Quais são os principais desafios que enfrenta atualmente o setor imobiliário em Portugal? Porquê?
Os maiores desafios serão conseguir motivar o poder político a criar incentivos fiscais à construção, equilibrados e sustentáveis, mas que potenciem o crescimento. Por outro lado, criar mecanismos de aprovação generalizados para todo o território, que reduzam as incertezas em cada projeto e trabalhar no lado da mão de obra, implementando instrumentos que permitam que quem é sério e tenha vontade de trabalhar em Portugal, o consiga fazer de forma expedita e controlada.
Que conselhos dá aos investidores que estão a pensar investir em imobiliário em Portugal? Por onde devem começar?
Devem começar por procurar parceiros locais com conhecimento do mercado e da legislação e começar a olhar para o mercado português como um mercado já profissionalizado com muitas oportunidades que dificilmente irão encontrar em mercados mais maduros.

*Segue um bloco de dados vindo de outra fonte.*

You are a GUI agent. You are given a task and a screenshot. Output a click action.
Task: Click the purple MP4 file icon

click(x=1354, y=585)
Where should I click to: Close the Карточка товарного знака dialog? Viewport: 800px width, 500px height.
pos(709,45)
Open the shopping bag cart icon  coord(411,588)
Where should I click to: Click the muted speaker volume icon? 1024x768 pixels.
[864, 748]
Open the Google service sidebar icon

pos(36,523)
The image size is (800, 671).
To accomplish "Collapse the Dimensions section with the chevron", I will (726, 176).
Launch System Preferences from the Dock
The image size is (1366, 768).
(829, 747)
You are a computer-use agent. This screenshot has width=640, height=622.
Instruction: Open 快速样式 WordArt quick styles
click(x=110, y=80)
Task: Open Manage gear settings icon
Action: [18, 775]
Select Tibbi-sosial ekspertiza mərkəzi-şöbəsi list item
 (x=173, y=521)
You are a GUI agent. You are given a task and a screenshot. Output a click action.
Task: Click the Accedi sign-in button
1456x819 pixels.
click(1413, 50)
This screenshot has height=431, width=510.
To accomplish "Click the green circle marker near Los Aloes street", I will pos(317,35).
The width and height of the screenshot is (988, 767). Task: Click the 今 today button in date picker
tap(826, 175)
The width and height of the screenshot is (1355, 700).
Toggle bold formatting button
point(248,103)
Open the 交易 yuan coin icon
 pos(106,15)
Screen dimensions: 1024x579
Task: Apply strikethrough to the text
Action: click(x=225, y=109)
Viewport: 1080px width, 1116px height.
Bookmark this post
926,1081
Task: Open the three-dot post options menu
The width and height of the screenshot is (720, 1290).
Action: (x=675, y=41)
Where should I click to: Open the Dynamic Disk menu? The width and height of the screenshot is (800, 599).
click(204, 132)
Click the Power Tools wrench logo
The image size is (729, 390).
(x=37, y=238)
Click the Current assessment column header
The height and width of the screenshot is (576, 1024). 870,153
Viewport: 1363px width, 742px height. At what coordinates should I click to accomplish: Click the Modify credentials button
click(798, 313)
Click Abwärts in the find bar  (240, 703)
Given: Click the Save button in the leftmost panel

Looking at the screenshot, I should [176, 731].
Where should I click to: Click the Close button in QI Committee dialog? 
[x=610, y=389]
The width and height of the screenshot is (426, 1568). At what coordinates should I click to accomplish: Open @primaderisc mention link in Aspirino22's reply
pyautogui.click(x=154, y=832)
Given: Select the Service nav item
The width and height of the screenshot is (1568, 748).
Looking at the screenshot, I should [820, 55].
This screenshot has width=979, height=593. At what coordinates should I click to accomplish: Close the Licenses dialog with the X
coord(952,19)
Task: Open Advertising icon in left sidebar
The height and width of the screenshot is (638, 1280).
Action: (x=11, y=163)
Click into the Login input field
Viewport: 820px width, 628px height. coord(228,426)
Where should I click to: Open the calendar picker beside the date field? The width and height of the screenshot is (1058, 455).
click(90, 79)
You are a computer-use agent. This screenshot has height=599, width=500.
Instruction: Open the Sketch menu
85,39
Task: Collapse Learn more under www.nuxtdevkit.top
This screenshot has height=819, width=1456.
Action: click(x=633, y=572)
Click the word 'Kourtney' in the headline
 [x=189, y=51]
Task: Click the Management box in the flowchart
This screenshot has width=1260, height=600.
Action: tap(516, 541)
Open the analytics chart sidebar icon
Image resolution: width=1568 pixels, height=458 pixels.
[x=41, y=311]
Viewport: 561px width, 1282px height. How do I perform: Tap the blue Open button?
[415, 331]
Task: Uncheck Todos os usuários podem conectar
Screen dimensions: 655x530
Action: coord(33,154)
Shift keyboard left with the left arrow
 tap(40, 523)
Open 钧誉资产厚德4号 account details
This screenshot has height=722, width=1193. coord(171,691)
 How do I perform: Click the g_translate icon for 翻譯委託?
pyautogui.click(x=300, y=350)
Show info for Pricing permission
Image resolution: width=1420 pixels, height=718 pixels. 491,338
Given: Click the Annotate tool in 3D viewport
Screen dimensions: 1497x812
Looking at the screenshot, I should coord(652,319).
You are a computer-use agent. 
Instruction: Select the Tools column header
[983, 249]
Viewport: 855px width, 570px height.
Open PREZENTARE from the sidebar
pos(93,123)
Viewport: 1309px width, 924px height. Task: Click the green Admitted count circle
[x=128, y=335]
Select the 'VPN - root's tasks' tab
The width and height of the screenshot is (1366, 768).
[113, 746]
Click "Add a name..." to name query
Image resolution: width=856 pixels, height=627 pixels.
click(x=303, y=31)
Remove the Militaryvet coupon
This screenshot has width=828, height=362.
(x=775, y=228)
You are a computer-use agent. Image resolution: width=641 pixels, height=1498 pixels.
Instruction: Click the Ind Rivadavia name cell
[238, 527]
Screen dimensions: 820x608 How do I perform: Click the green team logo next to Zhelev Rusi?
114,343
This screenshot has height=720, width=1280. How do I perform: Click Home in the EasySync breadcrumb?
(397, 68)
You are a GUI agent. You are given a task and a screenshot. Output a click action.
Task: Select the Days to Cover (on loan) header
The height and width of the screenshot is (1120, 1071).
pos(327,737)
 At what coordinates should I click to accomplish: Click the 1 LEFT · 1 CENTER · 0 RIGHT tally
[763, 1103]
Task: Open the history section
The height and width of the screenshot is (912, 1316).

"Portugal tem um potencial único para crescimento imobiliário e ao mesmo tempo a possibilidade de garantir uma oferta mais equilibrada que potencie uma vida melhor aos portugueses. (...) Tem de existir uma vontade séria de implementar medidas que garantam um mercado equilibrado e sério para todos. Agora é a altura certa, a janela de oportunidade"
Portugal está mergulhado uma crise na habitação. Há uma “receita milagrosa” capaz de por um ponto final nesta crise?
Não existem receitas milagrosas no imobiliário, que tendencialmente segue ciclos de 10 a 15 anos, mas neste caso, e reforçando o que disse anteriormente, existe uma fórmula amplamente discutida por todos os players do mercado e que apenas com a vontade de todos os quadrantes políticos será possível colocar em prática:
- É urgente reduzir os custos na construção, quer por redução dos impostos, quer pelo aumento da mão de obra;
- Apostar na indústria pesada ligada à construção (custos energéticos matam a indústria pesada).
Os promotores imobiliários não vão ter margens maiores com estas medidas, mas certamente irá aparecer mais produto no mercado, o que irá ajudar a resolver a crise.
Sinta-se à vontade para acrescentar qualquer informação que considere pertinente.
Portugal tem um potencial único para crescimento imobiliário e ao mesmo tempo a possibilidade de garantir uma oferta mais equilibrada que potencie uma vida melhor aos portugueses. A localização, o povo, o clima são pontos amplamente referenciados por todos os atores do mercado imobiliário como francamente positivos e diferenciadores, mas não chega. Tem de existir uma vontade séria de implementar medidas que garantam um mercado equilibrado e sério para todos. Agora é a altura certa, a janela de oportunidade.